EEG-Umlage: BdSt fordert eine steuerliche Entlastung der Verbraucher

Eine deutliche Senkung der Stromsteuer oder der Mehrwertsteuer auf Strom wäre angebracht
Berlin. Mit dem Anstieg der EEG-Umlage werden die deutsche Wirtschaft und die deutschen Haushalte in den kommenden Jahren unverhältnismäßig stark belastet. Dies trifft vor allem die unteren Einkommensschichten. Mit einer Reduzierung der Stromsteuer oder aber der Mehrwertsteuer auf Strom wäre dem schnell Abhilfe zu schaffen. Zumindest die Senkung der Stromsteuer könnte die Koalition mit der eigenen Mehrheit im Bundestag beschließen, soweit dies europarechtlich zulässig wäre. Eine Zustimmung des Bundesrates ist nicht erforderlich, da es sich um eine Bundessteuer handelt.

Im Bundeshaushalt 2013 sind Stromsteuereinnahmen von 6,4 Mrd. Euro vorgesehen. Der Bund der Steuerzahler fordert eine deutliche Senkung dieser Belastung für die Verbraucher, um der hohen Belastung durch die EEG-Umlage entgegenzuwirken. Alternativ wäre eine Entlastung auch durch die Reduzierung der Mehrwertsteuer auf Strom möglich. Dazu wäre jedoch die Zustimmung des Bundesrates erforderlich. Beide Maßnahmen dürften die Akzeptanz der kostenintensiven Energiewende deutlich erhöhen und müssen ernsthaft in Erwägung gezogen werden.

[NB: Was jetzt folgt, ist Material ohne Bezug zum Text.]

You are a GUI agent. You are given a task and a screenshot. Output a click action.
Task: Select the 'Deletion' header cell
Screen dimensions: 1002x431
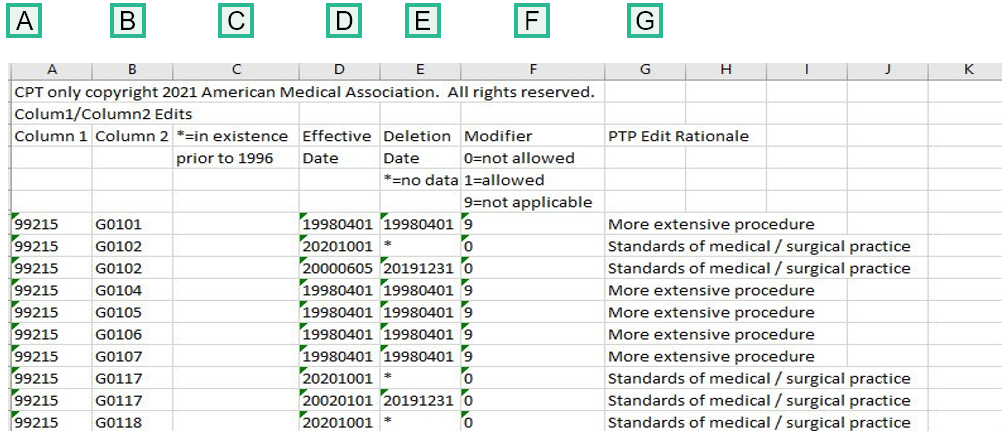(x=418, y=136)
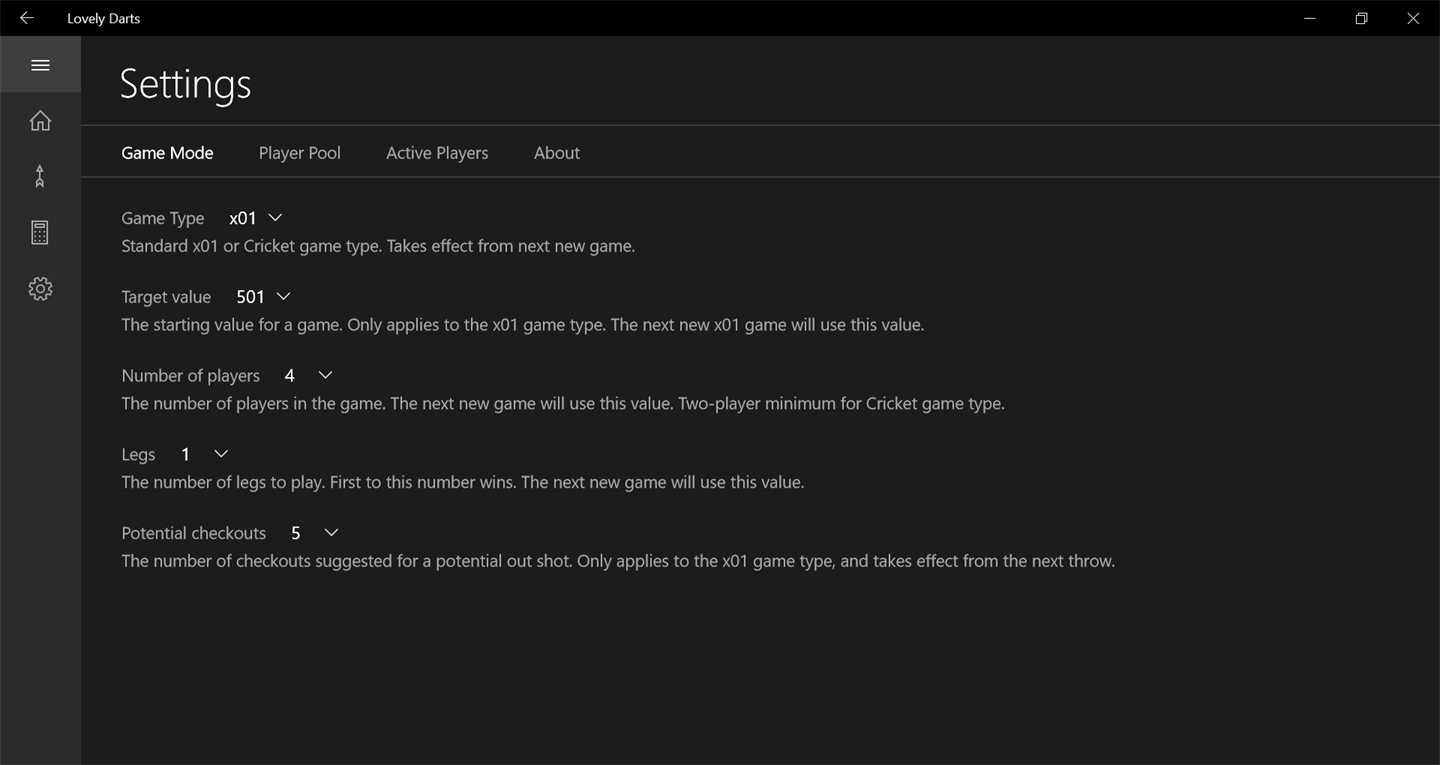Click the Lovely Darts title text
Viewport: 1440px width, 765px height.
pyautogui.click(x=103, y=18)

„Die Energiewende steht und fällt mit der Akzeptanz der Bevölkerung. Mit dem Anstieg der EEG-Umlage werden den Verbrauchern die Kosten der ausufernden Subventionspolitik vor Augen geführt. Mittelfristig bedarf es eines Umsteuerns in der Energiepolitik in Richtung Quotenmodell, kurzfristig müssen die Verbraucher entlastet werden. Dazu wäre die Redu-zierung der Strom- oder Mehrwertsteuer ein erster wichtiger Schritt“, so Reiner Holznagel, Präsident des Bundes der Steuerzahler. (Bund der Steuerzahler Deutschland e.V.)